Councilor challenges new committee.
A committee created to keep city politics clean is too political.
At least that's the word from Matt Ortiz, the only city councilor who hasn't appointed a member to the Ethics and Campaign Review Committee.
The committee is an outgrowth of the March, 2004 city elections, when last-minute attack ads galvanized calls for campaign reform. The committee is comprised of appointments from each city councilor and the mayor.
"I'm concerned that incumbent councilors are stacking the committee with people favorable to their agenda," Ortiz says. "This committee has the potential to wreak havoc on elections."
For example, he says, City Councilor Miguel Chavez' appointee, local business owner Fred Flatt, is inappropriate because Flatt's name was included on an invitation to an October fundraiser for fellow councilor and mayoral candidate David Coss.
In general Ortiz believes the committee constitutes City Councilor Karen Heldmeyer's personal retribution mission against the perpetrators of the 2004 ad campaign in which she, Chavez and Patti Bushee were targets.
In response to Ortiz' criticisms, Flatt says he wasn't sure he'd be nominated to the committee when he joined Coss' campaign. He says he is discussing with the other committee members whether he should recuse himself from any committee work having to do with Coss' campaign.
Flatt also believes Ortiz opposes him because Flatt, in 2001, filed a complaint-eventually dismissed-with the state attorney general against then County Commissioners Paul Duran and Javier Gonzales.
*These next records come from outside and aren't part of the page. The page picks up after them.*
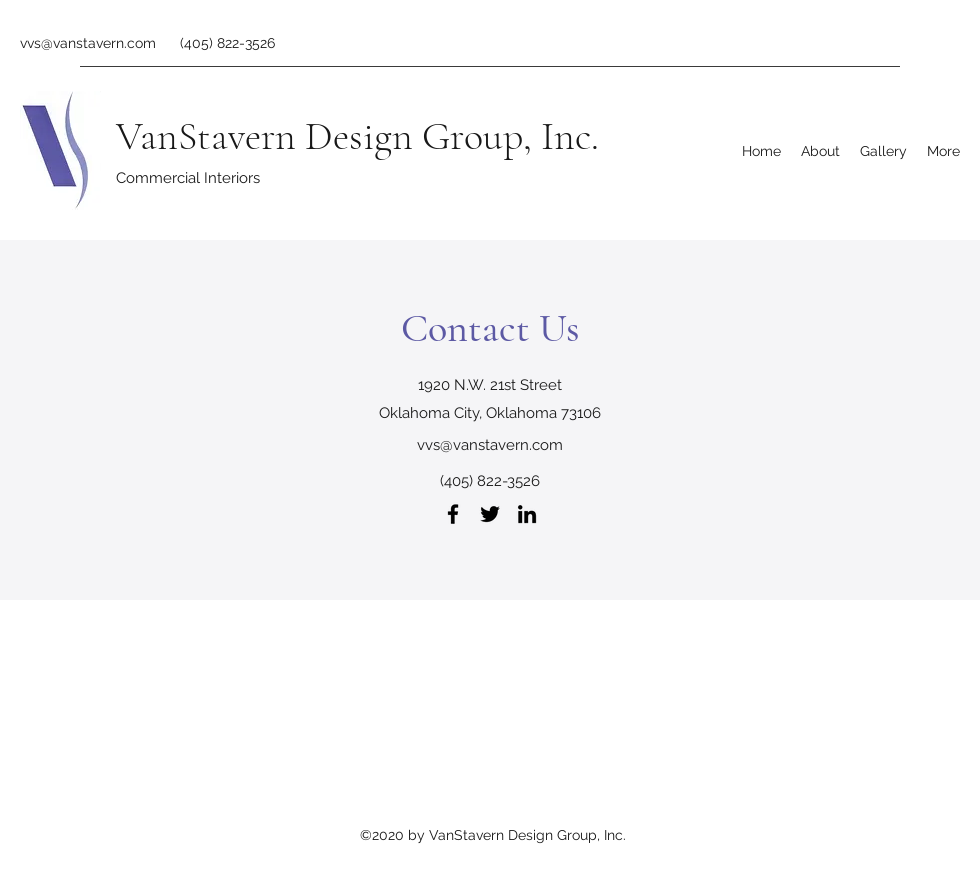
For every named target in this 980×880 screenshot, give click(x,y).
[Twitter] (490, 514)
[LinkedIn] (527, 514)
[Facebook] (453, 514)
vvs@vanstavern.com (88, 43)
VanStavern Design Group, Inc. (357, 136)
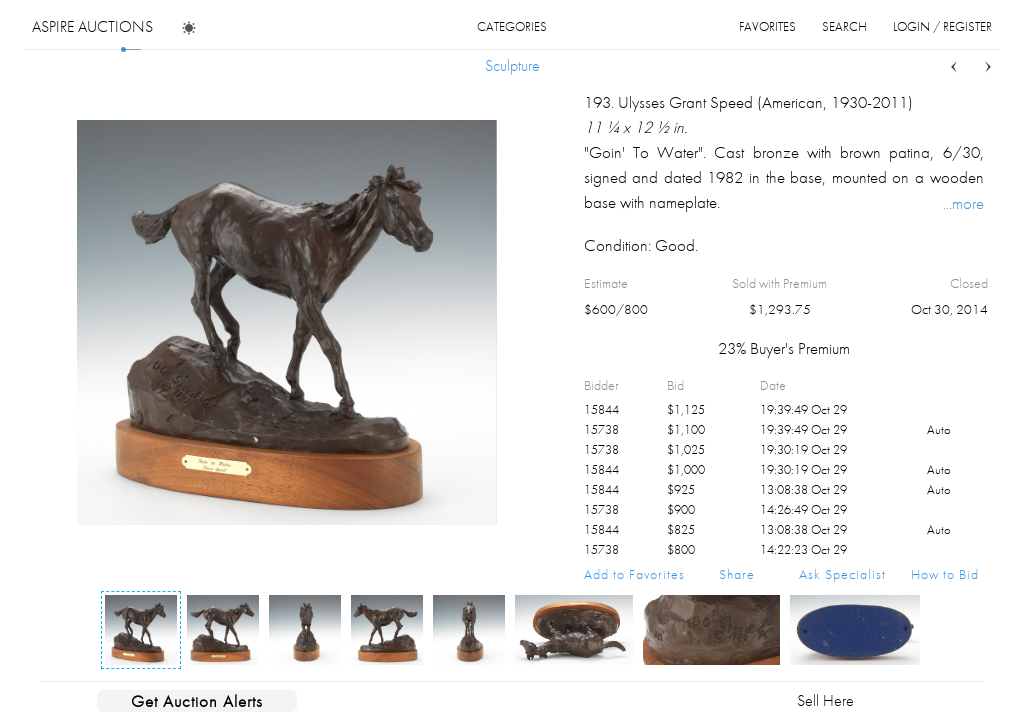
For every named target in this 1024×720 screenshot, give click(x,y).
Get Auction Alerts (197, 701)
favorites (767, 26)
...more (963, 203)
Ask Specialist (842, 574)
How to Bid (945, 574)
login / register (942, 26)
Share (737, 574)
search (844, 26)
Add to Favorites (634, 574)
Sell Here (825, 700)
Flatt says Ortiz supports Gonzales, now a mayoral candidate.
Ortiz says he has yet to throw his support behind anyone. "I work well with David [Coss], and I would work well with Javier," he says.
Heldmeyer also dismisses Ortiz' charge that the committee is politically stacked in her favor and in response to the 2004 attack on her campaign.
"If I had really been seeking retribution, I would have done it a long time ago," she says.
The committee has met twice in the last month, elected lawyers Fred Rowe and Nancy Long as chairman and vice-chairwoman respectively, hashed through rules of procedure and divided into subcommittees.
Those subcommittees will help advise candidates of campaign law, vet grievances and conduct hearings when specific situations arise, Rowe says.
The committee will meet publicly in January with city candidates, their campaign managers and treasurers to discuss the elections.
Ortiz tells SFR he asked six different people to serve on the committee but no one wanted to because of its makeup. Ortiz would not reveal who his choices were, but says he's now considering appointing himself.
"I want to see how exactly the process is going and who is taking the lead," he says. "I want to make sure my appointment, whoever that is, can stand up to the partiality of this committee.